> _TASK REQUIREMENTS_: Which lines in the listing below contain the word "This"? Copy each one.

> _DATA FOR REVIEW_:
'''

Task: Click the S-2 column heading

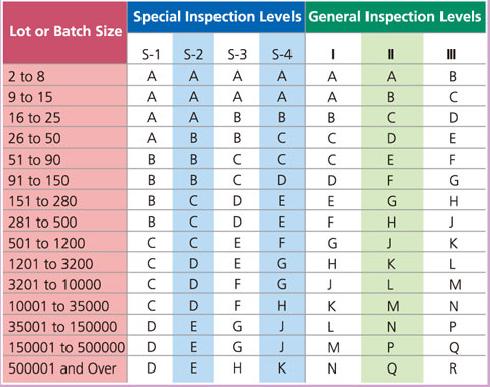Action: tap(193, 54)
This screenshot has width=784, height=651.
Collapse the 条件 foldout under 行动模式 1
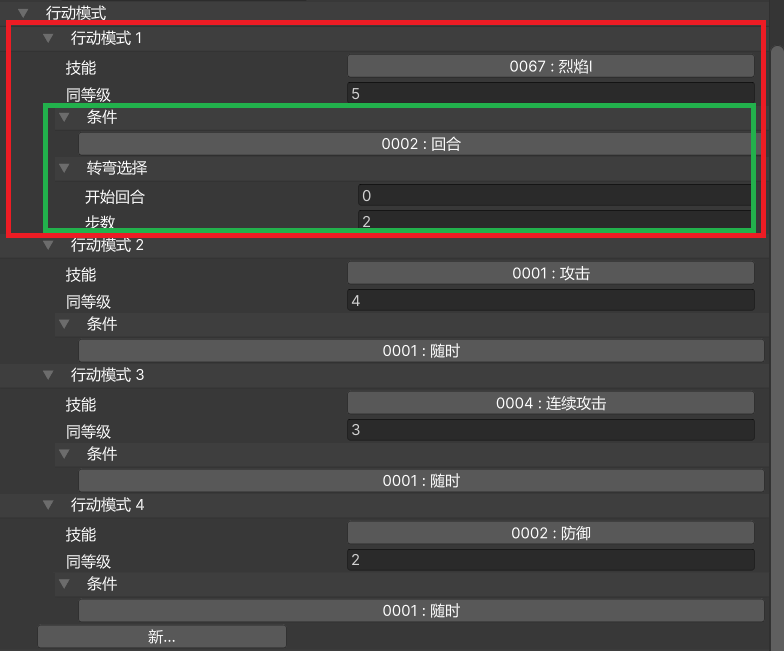[64, 118]
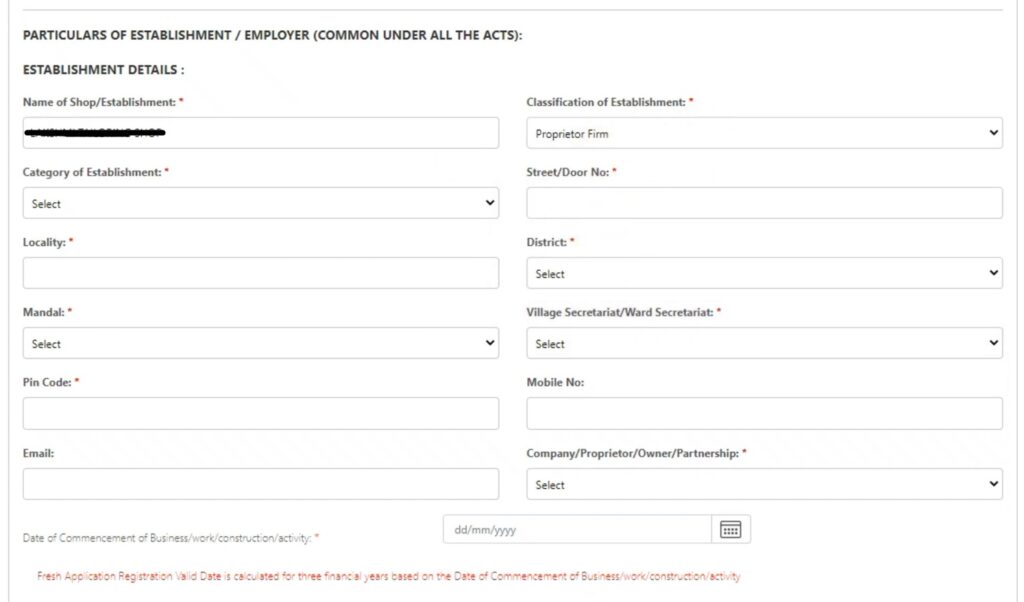Viewport: 1024px width, 602px height.
Task: Open the District selection list
Action: tap(763, 272)
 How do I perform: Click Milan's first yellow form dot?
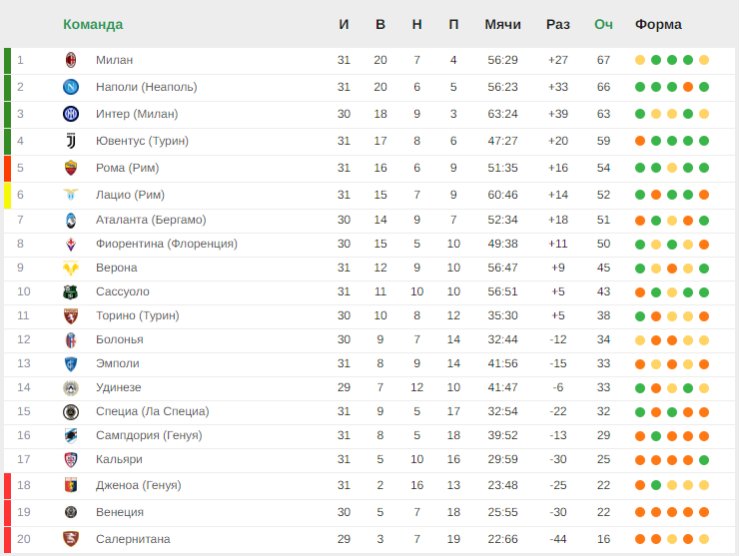click(x=640, y=60)
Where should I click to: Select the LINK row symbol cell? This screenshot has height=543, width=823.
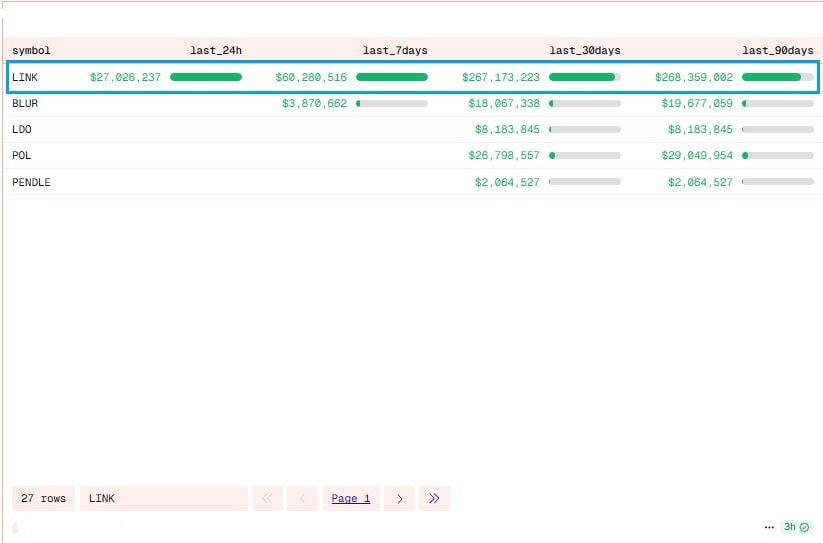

'''

> _COMPLETED EXERCISE_:
This screenshot has width=784, height=651.
Where should I click to: Select the LINK row symbol cell? This screenshot has height=543, width=823.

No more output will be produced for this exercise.